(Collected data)
____

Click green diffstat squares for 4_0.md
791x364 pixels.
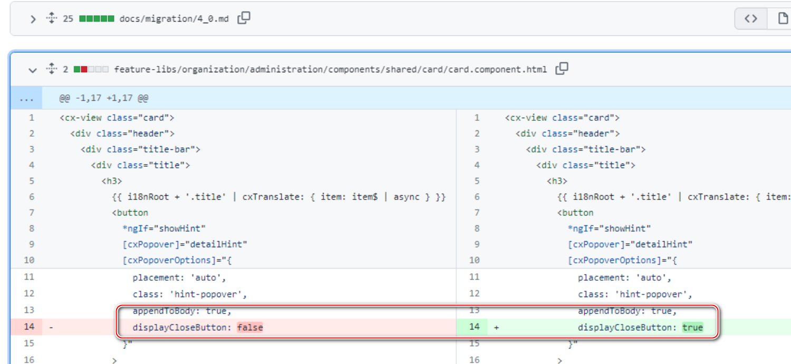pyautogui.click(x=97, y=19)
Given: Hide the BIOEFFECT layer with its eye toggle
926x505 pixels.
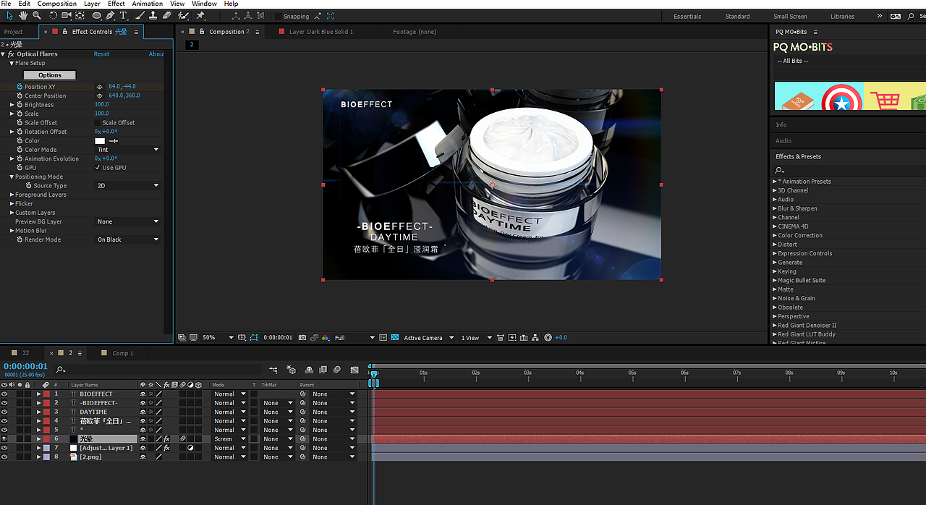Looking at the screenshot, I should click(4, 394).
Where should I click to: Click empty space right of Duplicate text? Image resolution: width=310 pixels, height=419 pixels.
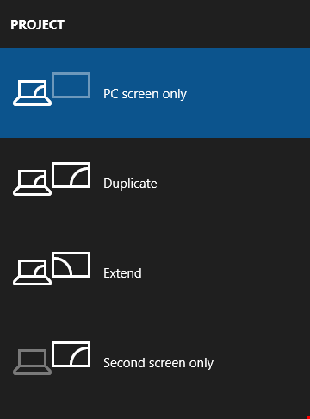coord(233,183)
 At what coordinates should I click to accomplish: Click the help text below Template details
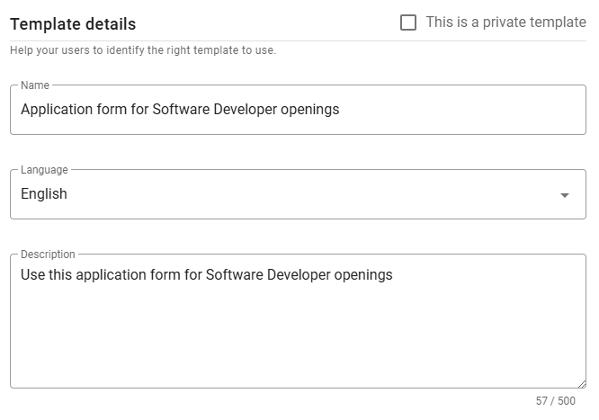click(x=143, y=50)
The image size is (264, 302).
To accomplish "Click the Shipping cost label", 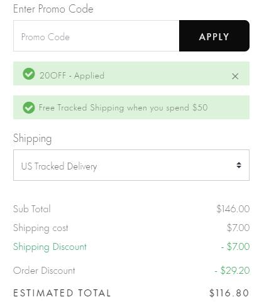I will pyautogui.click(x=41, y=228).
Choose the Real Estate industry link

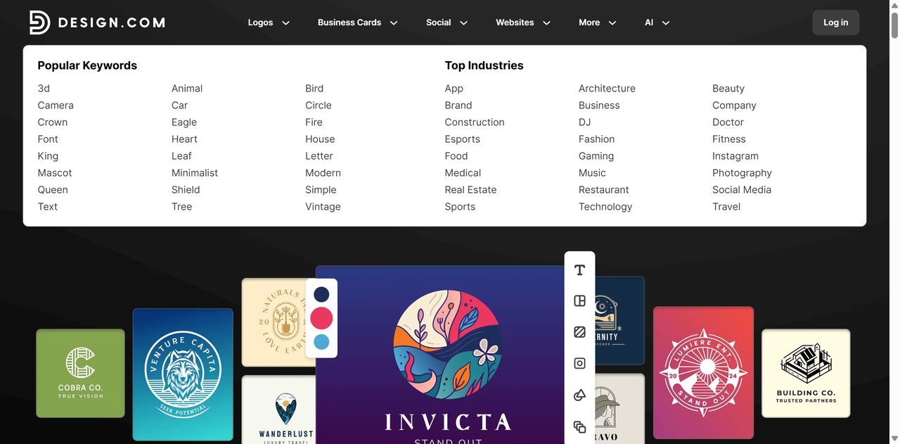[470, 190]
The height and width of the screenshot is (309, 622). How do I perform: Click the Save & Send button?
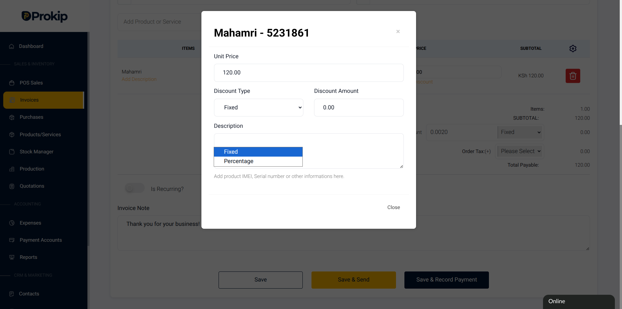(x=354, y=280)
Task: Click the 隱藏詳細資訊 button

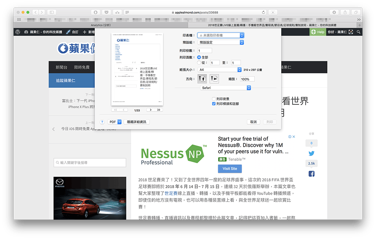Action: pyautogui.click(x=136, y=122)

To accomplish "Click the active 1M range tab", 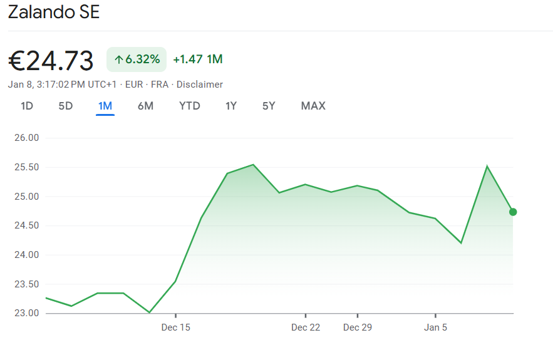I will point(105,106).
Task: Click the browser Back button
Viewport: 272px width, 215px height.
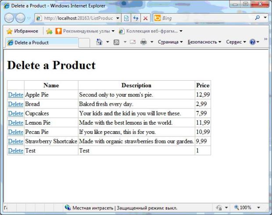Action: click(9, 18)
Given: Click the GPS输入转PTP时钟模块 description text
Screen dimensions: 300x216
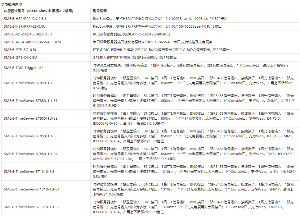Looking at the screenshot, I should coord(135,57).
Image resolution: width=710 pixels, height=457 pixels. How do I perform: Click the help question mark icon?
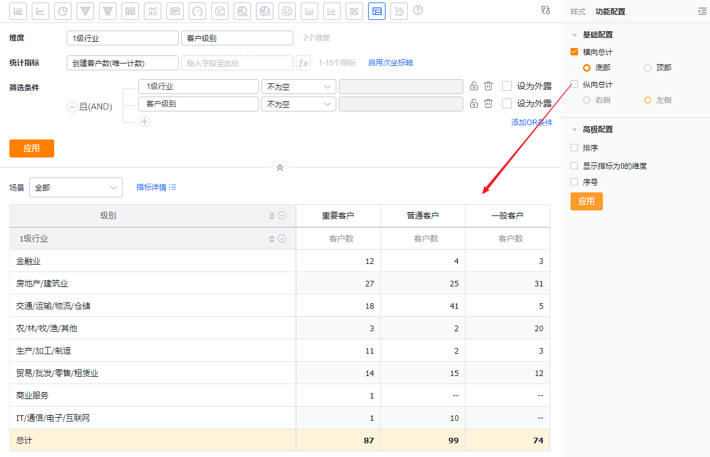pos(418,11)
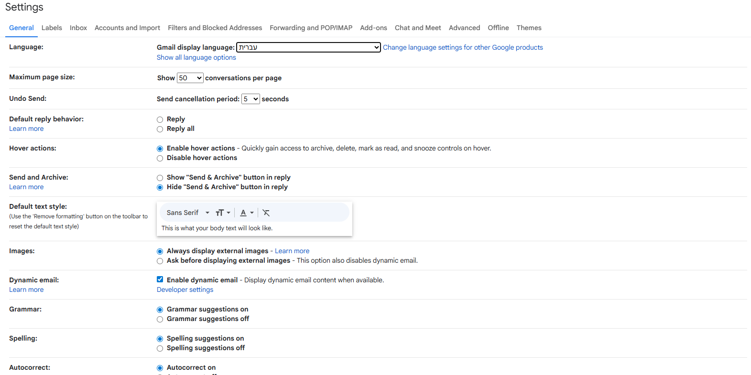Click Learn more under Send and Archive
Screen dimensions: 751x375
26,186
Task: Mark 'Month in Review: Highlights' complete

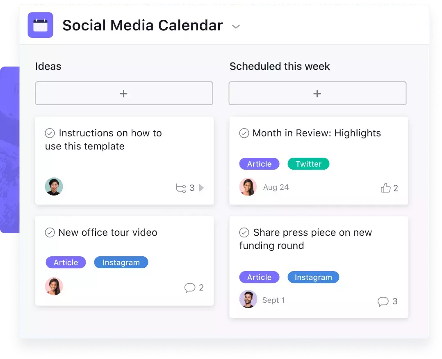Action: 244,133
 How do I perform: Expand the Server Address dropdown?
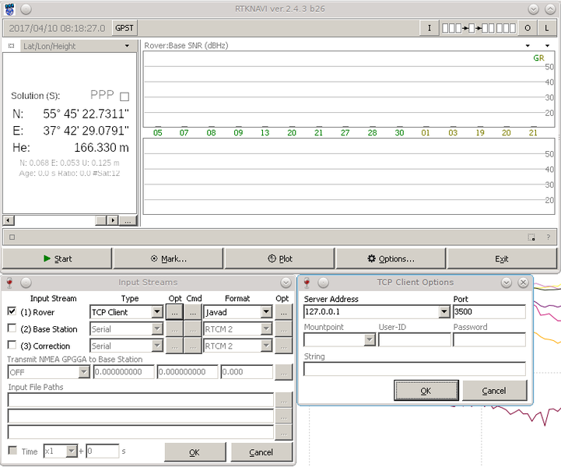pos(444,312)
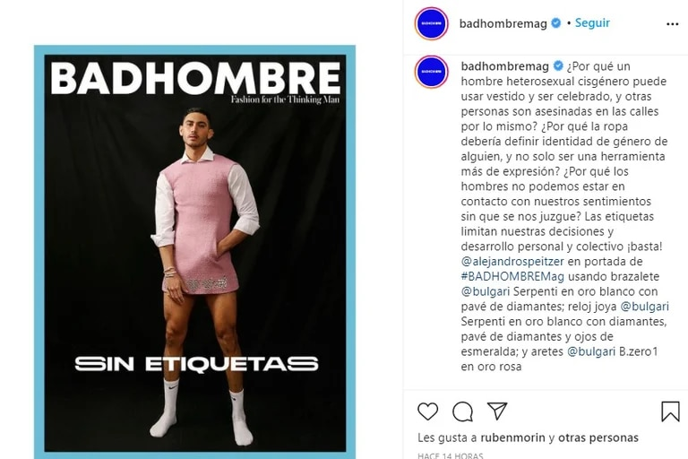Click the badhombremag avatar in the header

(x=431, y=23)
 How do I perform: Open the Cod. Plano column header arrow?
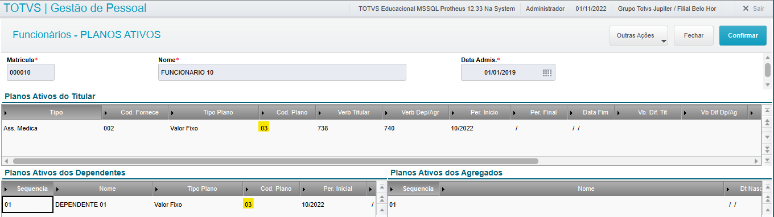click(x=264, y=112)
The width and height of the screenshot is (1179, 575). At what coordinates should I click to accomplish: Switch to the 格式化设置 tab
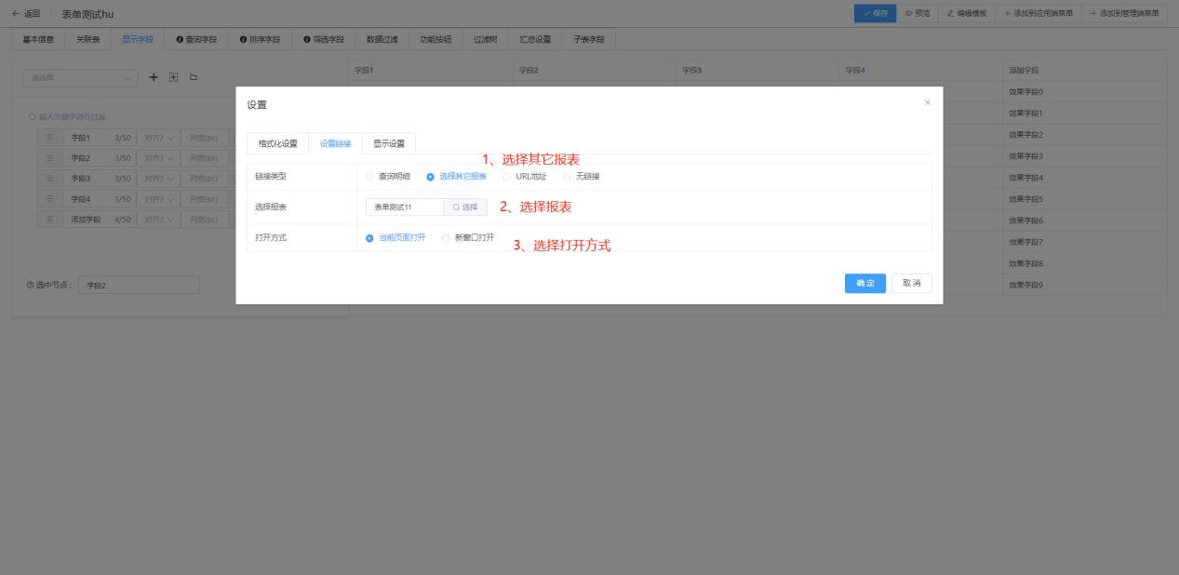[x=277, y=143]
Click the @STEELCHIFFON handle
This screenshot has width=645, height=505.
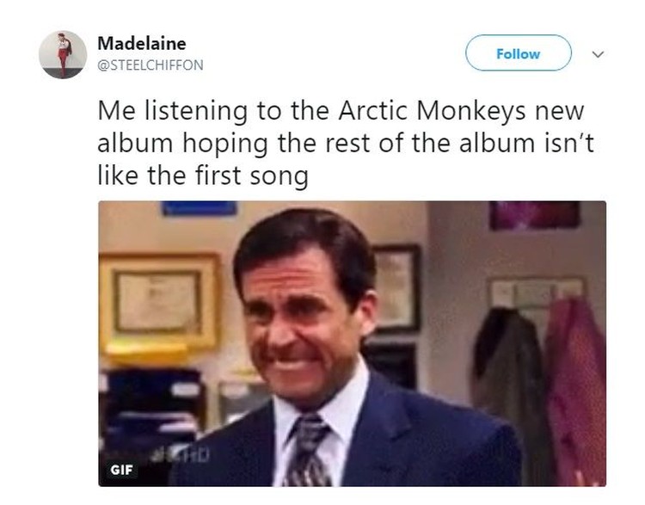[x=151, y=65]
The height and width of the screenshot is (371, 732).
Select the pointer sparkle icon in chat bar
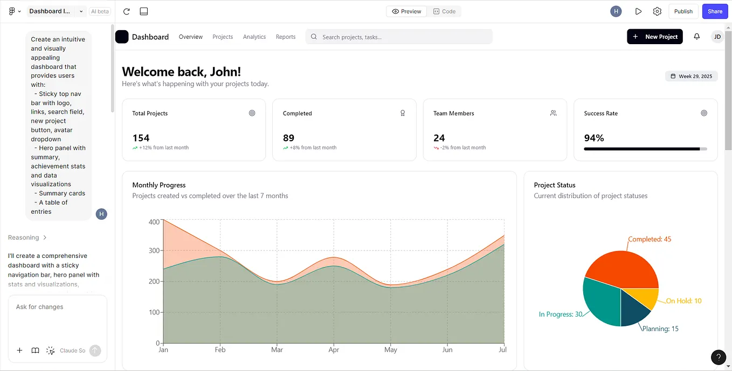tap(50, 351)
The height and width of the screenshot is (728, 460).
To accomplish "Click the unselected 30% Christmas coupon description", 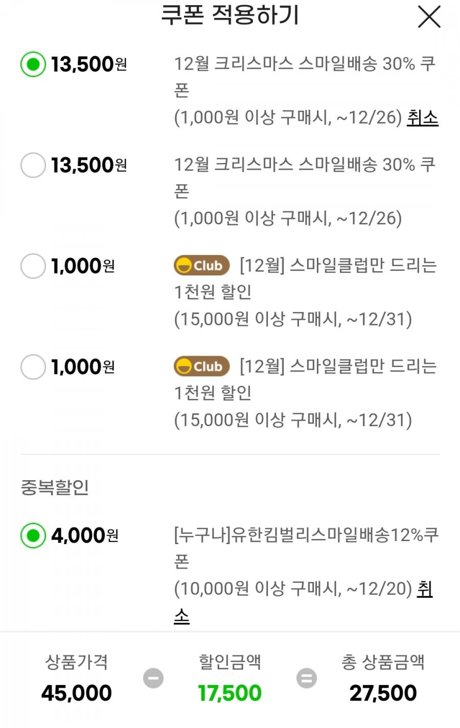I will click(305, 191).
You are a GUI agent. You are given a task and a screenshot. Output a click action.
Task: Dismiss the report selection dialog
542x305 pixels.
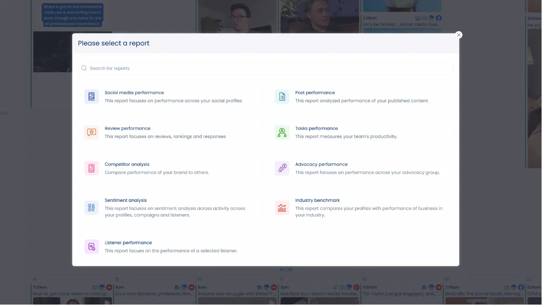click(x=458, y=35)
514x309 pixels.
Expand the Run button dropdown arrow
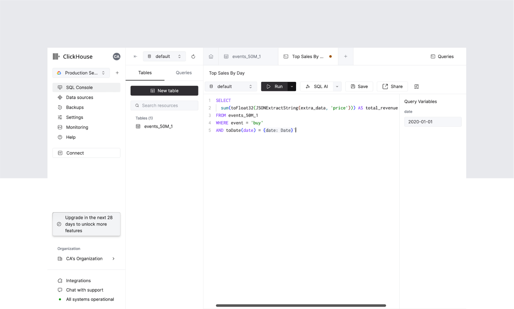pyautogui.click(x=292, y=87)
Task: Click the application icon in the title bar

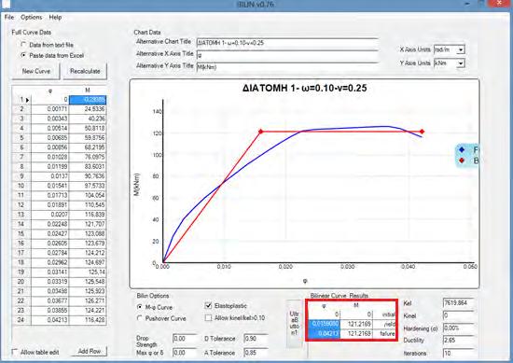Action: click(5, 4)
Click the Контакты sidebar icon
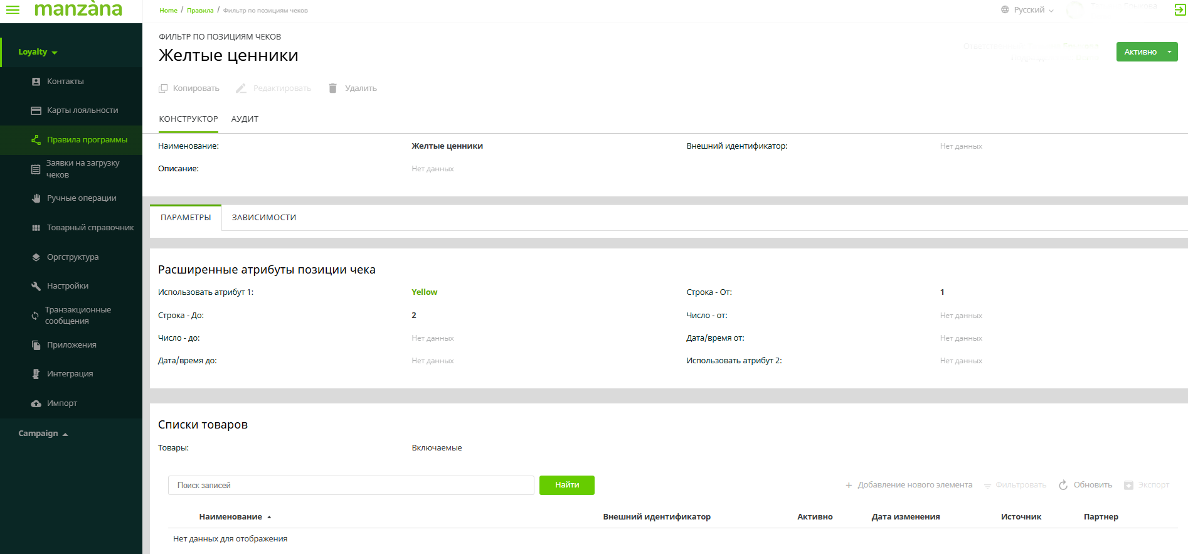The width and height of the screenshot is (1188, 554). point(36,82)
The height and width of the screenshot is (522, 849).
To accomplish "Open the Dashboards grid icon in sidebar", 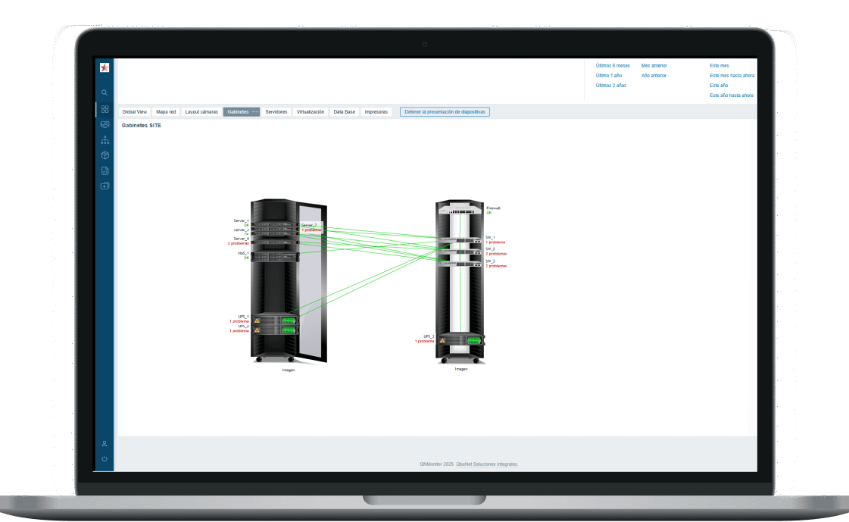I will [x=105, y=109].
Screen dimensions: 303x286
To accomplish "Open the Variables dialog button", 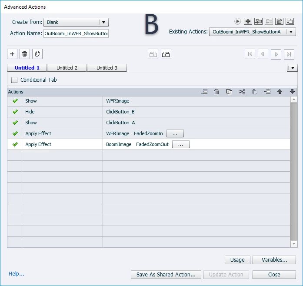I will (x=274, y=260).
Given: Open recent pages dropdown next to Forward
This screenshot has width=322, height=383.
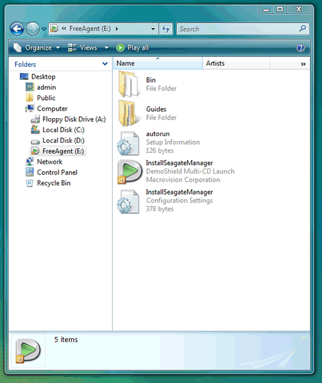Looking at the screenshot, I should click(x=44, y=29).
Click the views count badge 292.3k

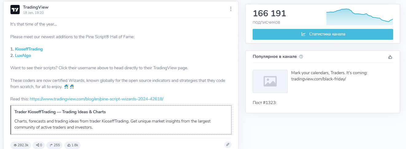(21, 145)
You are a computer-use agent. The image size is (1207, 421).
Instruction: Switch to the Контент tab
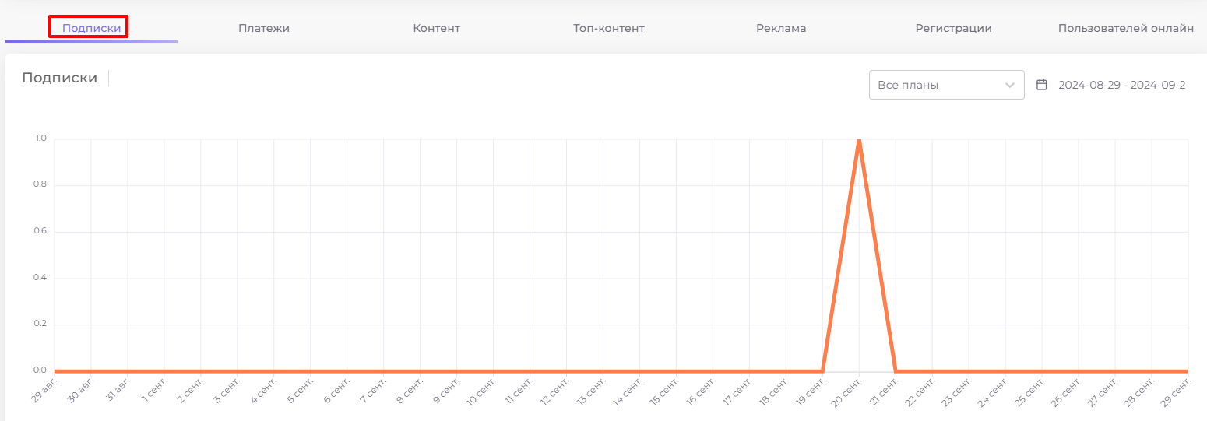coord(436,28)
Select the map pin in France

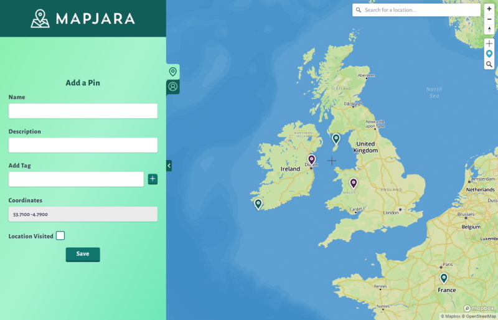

____

DIRECTIONS. Say how many lines in the records hold "agent", with the number as the whole reply.

YOUR RESPONSE. 2